Dataset entries:
# # #
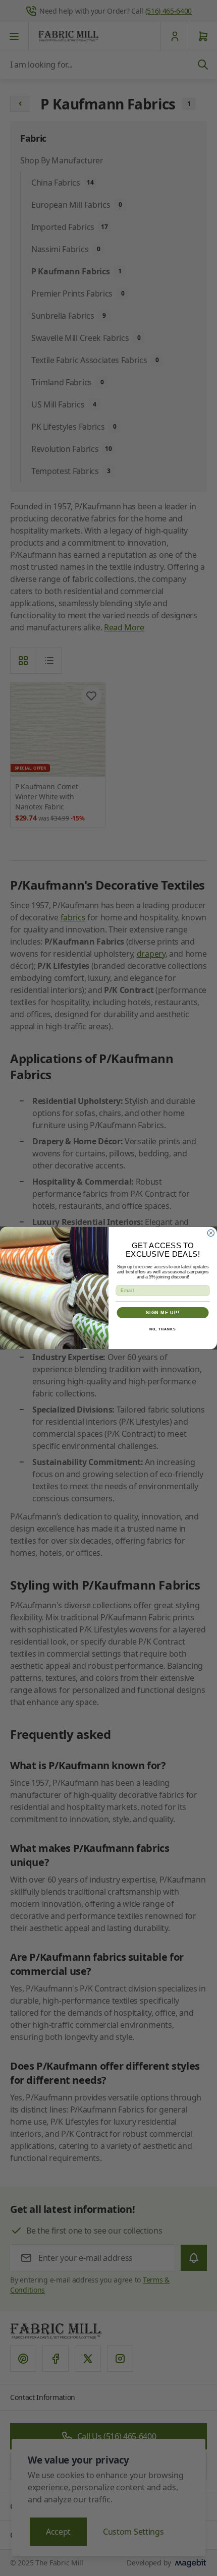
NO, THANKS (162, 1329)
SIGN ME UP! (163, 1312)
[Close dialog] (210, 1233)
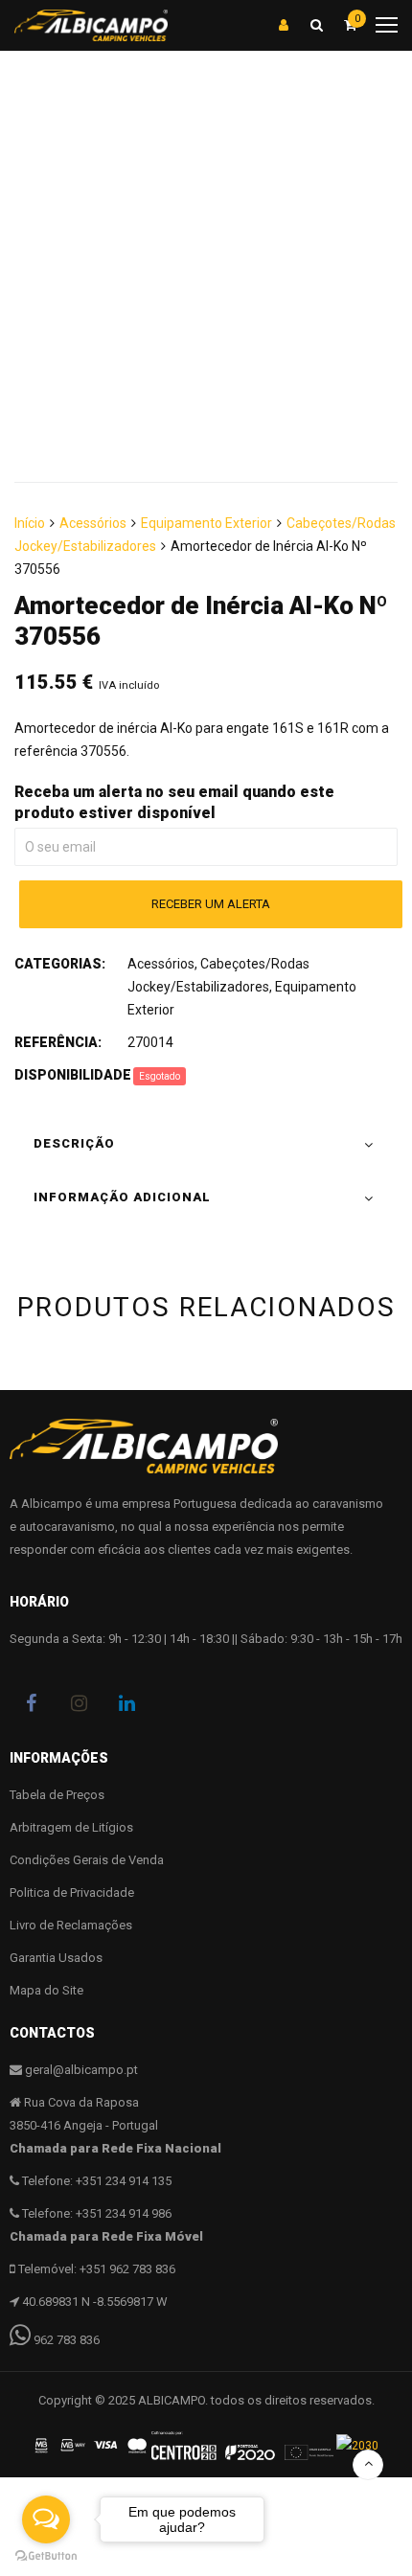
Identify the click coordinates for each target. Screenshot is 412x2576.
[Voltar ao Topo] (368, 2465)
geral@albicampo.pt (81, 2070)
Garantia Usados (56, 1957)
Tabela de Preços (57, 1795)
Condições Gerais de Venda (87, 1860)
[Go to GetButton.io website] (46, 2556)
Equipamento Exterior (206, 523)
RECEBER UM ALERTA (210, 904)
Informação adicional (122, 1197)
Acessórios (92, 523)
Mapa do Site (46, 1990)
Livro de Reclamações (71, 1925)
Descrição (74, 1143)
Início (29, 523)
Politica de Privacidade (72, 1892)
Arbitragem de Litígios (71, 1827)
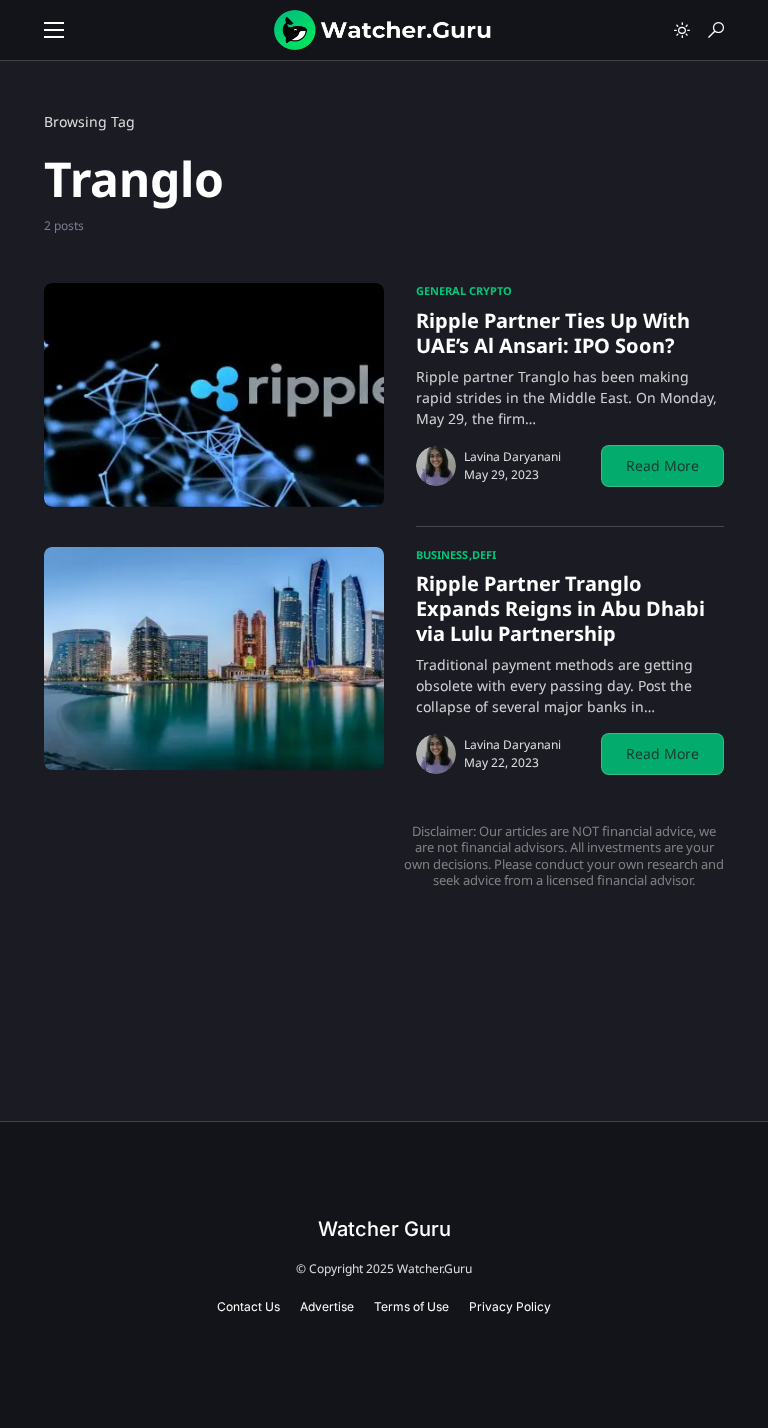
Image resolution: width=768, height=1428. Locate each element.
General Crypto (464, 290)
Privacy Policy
# # #
# Task item
Starting from the records above, filter out all lines except those containing the word "each".

# Exercise output
Identify the click coordinates for each target. Screenshot is 412x2576.
Image resolution: width=768, height=1428. Locate each element.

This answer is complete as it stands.